[Data extract Boundary: Start]

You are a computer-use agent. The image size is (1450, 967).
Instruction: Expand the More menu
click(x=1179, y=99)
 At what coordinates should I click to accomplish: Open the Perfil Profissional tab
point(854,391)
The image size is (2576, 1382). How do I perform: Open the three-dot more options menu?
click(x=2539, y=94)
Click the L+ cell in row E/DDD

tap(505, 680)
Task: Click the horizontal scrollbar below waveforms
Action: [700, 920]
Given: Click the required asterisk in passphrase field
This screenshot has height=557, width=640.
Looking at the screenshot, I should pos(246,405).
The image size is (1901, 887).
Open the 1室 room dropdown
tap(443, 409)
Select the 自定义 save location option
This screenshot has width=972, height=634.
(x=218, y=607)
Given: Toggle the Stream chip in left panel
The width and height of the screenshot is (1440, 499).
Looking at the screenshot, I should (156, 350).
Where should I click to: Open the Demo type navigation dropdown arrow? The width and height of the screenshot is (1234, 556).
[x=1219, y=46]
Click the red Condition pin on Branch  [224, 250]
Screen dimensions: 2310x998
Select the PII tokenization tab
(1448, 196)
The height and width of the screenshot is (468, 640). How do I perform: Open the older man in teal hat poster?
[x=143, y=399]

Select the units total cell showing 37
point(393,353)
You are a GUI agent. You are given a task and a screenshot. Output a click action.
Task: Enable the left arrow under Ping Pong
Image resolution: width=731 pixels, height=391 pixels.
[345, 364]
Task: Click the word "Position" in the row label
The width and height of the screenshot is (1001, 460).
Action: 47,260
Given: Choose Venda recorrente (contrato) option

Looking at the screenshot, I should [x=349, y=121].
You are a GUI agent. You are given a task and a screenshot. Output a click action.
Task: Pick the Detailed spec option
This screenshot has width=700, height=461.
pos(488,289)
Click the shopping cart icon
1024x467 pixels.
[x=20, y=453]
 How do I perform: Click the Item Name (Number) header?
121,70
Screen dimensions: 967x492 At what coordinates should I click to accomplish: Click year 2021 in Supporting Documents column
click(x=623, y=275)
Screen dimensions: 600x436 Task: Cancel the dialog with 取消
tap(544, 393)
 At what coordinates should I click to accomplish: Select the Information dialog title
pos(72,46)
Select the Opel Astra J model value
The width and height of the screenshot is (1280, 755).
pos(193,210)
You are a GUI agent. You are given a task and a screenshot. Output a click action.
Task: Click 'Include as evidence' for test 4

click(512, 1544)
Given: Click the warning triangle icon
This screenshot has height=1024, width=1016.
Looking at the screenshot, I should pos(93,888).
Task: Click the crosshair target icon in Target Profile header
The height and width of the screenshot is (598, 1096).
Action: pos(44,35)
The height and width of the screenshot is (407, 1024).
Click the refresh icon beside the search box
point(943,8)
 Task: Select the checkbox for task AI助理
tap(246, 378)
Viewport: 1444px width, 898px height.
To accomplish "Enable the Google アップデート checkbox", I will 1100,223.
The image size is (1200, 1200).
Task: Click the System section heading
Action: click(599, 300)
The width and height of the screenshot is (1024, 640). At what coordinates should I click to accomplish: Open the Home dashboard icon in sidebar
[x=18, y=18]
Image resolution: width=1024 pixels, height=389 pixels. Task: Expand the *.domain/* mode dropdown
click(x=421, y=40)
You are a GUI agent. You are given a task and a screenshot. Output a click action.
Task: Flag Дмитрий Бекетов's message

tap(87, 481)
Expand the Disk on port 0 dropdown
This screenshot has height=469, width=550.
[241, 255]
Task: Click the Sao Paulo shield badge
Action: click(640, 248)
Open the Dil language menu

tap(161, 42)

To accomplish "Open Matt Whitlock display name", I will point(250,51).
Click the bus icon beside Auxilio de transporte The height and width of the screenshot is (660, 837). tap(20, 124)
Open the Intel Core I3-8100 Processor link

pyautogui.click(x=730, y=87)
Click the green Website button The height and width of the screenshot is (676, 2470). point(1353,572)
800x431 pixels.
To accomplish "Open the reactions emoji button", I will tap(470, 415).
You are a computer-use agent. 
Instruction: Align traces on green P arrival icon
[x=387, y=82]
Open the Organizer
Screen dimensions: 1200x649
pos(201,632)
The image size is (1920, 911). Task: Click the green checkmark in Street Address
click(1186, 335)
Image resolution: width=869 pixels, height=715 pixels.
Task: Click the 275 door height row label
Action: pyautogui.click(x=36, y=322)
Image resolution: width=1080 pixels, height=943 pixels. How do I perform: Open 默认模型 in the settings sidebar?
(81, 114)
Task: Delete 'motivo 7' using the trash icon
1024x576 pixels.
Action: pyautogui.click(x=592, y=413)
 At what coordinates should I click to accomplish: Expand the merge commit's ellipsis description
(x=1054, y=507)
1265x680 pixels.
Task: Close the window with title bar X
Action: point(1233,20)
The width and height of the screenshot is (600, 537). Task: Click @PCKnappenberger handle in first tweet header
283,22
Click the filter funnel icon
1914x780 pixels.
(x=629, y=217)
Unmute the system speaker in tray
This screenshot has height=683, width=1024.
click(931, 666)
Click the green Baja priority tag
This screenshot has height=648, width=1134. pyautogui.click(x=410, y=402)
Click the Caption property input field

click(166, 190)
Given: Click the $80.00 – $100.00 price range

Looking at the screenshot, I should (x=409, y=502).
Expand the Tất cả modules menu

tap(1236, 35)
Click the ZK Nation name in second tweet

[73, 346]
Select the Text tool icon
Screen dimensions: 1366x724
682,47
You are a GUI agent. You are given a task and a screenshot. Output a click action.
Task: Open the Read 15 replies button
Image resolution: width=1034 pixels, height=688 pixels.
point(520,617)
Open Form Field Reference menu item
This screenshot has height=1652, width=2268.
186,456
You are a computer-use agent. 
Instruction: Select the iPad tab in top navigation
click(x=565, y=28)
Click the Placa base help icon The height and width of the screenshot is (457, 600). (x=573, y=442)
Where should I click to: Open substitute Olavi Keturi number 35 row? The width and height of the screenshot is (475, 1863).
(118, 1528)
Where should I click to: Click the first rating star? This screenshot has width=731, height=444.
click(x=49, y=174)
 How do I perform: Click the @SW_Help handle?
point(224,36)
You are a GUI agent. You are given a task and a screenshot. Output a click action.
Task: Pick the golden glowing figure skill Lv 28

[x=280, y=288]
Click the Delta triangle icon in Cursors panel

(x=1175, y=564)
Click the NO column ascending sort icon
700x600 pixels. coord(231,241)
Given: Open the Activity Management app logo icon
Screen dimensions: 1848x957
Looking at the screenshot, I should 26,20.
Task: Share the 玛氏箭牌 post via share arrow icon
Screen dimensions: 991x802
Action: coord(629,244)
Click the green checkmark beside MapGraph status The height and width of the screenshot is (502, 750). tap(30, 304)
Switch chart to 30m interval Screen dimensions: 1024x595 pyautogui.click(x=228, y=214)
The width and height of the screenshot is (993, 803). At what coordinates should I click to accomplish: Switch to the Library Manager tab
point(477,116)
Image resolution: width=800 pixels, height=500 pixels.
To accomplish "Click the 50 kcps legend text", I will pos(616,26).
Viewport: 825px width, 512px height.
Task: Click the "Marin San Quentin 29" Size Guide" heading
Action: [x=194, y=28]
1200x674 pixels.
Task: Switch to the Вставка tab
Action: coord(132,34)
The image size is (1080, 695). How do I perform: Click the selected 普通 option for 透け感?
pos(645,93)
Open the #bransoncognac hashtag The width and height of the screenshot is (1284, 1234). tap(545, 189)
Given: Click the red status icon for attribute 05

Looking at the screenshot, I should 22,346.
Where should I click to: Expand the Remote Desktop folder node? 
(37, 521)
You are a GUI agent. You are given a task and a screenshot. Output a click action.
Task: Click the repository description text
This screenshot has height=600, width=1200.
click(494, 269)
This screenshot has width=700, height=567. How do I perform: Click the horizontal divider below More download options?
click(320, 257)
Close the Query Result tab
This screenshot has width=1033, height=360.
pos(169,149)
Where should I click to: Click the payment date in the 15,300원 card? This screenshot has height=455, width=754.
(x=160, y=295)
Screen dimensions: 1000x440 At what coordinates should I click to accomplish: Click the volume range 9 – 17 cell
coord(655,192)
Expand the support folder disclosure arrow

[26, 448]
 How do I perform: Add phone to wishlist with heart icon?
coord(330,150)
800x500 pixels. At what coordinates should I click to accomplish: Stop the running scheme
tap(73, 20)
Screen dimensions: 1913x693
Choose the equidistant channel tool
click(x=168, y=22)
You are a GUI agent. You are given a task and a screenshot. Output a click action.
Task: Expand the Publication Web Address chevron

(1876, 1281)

[Data extract Boundary: End]

**What you have to do:** Within the data above, the span starting at the line containing "Task: Click 'Include as evidence' for test 4" and ending at the line containing "Task: Click the crosshair" is to be retyped exactly, with no other lines.

**Answer box:**
Task: Click 'Include as evidence' for test 4

click(512, 1544)
Given: Click the warning triangle icon
This screenshot has height=1024, width=1016.
Looking at the screenshot, I should pos(93,888).
Task: Click the crosshair target icon in Target Profile header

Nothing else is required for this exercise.